No es la única huella de cine ajeno. En Independence Day: Contraataque se pueden encontrar decenas de referencias, algunas tan evidentes como la de Aliens (James Cameron, 1986). Y mucho autoplagio. La batalla final que recuerda a Godzilla, imágenes de la primera Independence Day que parecen haber sido calcadas, secuencias que remiten a Stargate… Y también films similares del género. Independence Day: Contraataque es como una botica: hay de todo. Y ese todo se sucede ordenadamente en un nuevo pastiche del cineasta germano que se ajusta a las constantes de su cine y del género como si quisiera ser un ejemplo de manual. Como es habitual tenemos a gobiernos abnegados y ejércitos valientes dispuestos a darlo todo por vencer al mal, sabios que mueren con gran valor, extraterrestres malvados (constante básica del género, los malos son los de fuera) que actúan con una saña implacable, historias de amor entre jóvenes guapos, etcétera.

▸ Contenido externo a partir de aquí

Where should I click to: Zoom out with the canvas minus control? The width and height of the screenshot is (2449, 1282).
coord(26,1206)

Todo en dos horas sazonadas con las habituales bromas tontas (algunas divertidas, otras no) que hacen más liviano el producto. Y aunque puede resultar descorazonador ver a Judd Hirsch, y recordarlo en Gente corriente (Robert Redford, 1980), o a Jeff Goldblum y rememorar La mosca (David Cronenberg, 1986), hay que entender que ese es otro cine. Éste es otra cosa. Y también es cine. Nos guste o no. Merece todo el respeto. Aunque cueste mucho. De hecho ahí está la gracia. Respetar lo que nos gusta es fácil. Respetar lo que no nos gusta es lo que tiene mérito.

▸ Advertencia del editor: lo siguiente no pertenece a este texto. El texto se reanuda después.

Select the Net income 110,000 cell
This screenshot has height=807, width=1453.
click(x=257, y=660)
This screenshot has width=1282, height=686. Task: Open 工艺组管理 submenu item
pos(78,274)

La película no miente. En pantalla se exhibe lo que anuncia su cartel y su tráiler: un carrusel de fuegos artificiales cuya única función de ser es amenizar al espectador, una ensalada de tópicos, de momentos obvios, de intensidades varias, donde la gracia radica en adivinar qué actor y actriz secundario y qué actor o actriz principal va a morir, y donde el azar está siempre al servicio de la tensión dramática. La suspensión de la incredulidad salta por los aires. ¿Cómo puede ser que desde el caza alienígena se pongan en contacto con la base militar y los escuchen en el autobús escolar? ¿Qué más da? Da igual.

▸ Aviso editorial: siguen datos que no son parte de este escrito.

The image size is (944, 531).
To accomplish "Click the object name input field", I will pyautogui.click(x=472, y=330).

La verdadera importancia de Independence Day: Contraataque es activar el mercado, la industria, amenizar a millones de espectadores, dar trabajo a mucha gente. Parece que va camino de conseguirlo. Por el momento ya ha recaudado tanto como costó (165 millones de dólares) y su explotación acaba de comenzar. Puede que las expectativas fueran mayores, pero no parece que esté en peligro la más que evidente continuación que se intuye al final de Independence Day: Contraataque. Marchando otra tortilla de patatas. Y las que vendrán.